■ **Exercise**
Once the line containing "Task: Select model" has been copied, stop; copy every line before it exactly, beginning with the first line of the material below.

==== Records for the exercise ====

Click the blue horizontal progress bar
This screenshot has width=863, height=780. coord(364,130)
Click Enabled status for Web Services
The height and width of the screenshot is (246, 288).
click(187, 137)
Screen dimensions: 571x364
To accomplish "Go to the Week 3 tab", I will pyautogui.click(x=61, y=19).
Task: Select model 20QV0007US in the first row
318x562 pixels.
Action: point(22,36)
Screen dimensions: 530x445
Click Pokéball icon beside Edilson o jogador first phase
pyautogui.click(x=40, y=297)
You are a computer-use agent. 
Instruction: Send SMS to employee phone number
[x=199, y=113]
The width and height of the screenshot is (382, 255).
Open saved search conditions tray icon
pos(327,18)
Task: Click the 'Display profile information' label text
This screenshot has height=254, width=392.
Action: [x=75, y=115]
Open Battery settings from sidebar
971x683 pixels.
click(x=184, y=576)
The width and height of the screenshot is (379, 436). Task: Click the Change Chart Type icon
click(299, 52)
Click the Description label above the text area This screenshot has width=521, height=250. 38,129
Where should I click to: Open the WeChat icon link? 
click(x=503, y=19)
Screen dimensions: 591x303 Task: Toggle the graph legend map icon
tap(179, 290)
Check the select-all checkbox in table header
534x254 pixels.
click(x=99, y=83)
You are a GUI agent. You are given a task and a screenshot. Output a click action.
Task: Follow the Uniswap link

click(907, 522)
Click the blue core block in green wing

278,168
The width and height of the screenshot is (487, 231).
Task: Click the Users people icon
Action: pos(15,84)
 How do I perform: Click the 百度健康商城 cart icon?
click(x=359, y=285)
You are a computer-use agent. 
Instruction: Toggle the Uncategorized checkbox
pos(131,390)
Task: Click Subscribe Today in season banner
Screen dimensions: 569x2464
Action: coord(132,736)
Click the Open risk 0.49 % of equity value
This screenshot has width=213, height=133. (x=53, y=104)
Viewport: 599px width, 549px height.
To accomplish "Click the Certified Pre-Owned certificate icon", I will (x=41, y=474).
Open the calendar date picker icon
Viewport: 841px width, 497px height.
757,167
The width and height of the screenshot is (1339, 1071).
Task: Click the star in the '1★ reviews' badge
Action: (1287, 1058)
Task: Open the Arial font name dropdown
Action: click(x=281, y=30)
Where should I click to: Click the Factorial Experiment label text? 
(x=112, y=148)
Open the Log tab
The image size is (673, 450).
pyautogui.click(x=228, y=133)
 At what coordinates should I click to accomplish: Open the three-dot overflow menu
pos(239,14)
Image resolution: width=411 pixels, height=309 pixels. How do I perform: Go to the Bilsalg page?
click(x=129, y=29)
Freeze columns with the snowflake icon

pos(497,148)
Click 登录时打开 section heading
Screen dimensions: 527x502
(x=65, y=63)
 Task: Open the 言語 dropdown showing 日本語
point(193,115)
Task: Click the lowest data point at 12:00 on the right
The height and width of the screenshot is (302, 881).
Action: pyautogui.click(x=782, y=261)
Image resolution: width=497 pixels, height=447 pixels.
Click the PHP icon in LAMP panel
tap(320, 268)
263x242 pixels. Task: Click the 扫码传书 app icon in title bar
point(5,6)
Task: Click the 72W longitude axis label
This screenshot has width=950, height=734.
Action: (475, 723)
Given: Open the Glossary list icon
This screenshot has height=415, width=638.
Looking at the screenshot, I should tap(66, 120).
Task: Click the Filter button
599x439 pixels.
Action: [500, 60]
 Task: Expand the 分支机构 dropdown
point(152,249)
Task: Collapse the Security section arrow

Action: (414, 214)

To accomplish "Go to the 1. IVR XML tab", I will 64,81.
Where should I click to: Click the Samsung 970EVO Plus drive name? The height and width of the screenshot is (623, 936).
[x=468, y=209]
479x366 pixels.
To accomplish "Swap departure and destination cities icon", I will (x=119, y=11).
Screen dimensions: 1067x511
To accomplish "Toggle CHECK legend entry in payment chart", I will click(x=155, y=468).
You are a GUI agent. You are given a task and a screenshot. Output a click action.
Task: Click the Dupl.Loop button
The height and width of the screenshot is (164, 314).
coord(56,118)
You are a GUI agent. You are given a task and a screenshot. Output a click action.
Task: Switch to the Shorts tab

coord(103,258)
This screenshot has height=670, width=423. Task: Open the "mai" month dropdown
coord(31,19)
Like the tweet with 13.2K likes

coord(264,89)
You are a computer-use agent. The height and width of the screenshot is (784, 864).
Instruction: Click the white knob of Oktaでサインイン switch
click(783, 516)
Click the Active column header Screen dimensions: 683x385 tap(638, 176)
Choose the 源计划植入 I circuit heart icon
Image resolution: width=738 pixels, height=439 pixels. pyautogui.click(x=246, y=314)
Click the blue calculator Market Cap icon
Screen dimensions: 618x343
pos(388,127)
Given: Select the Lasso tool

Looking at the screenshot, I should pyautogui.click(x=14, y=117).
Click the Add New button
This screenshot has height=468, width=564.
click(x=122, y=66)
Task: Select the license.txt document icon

====

■ **Result of this exercise**
Click the blue horizontal progress bar
This screenshot has width=863, height=780. coord(364,130)
Click Enabled status for Web Services
The height and width of the screenshot is (246, 288).
click(187, 137)
Screen dimensions: 571x364
To accomplish "Go to the Week 3 tab", I will pyautogui.click(x=61, y=19).
Task: Select model 20QV0007US in the first row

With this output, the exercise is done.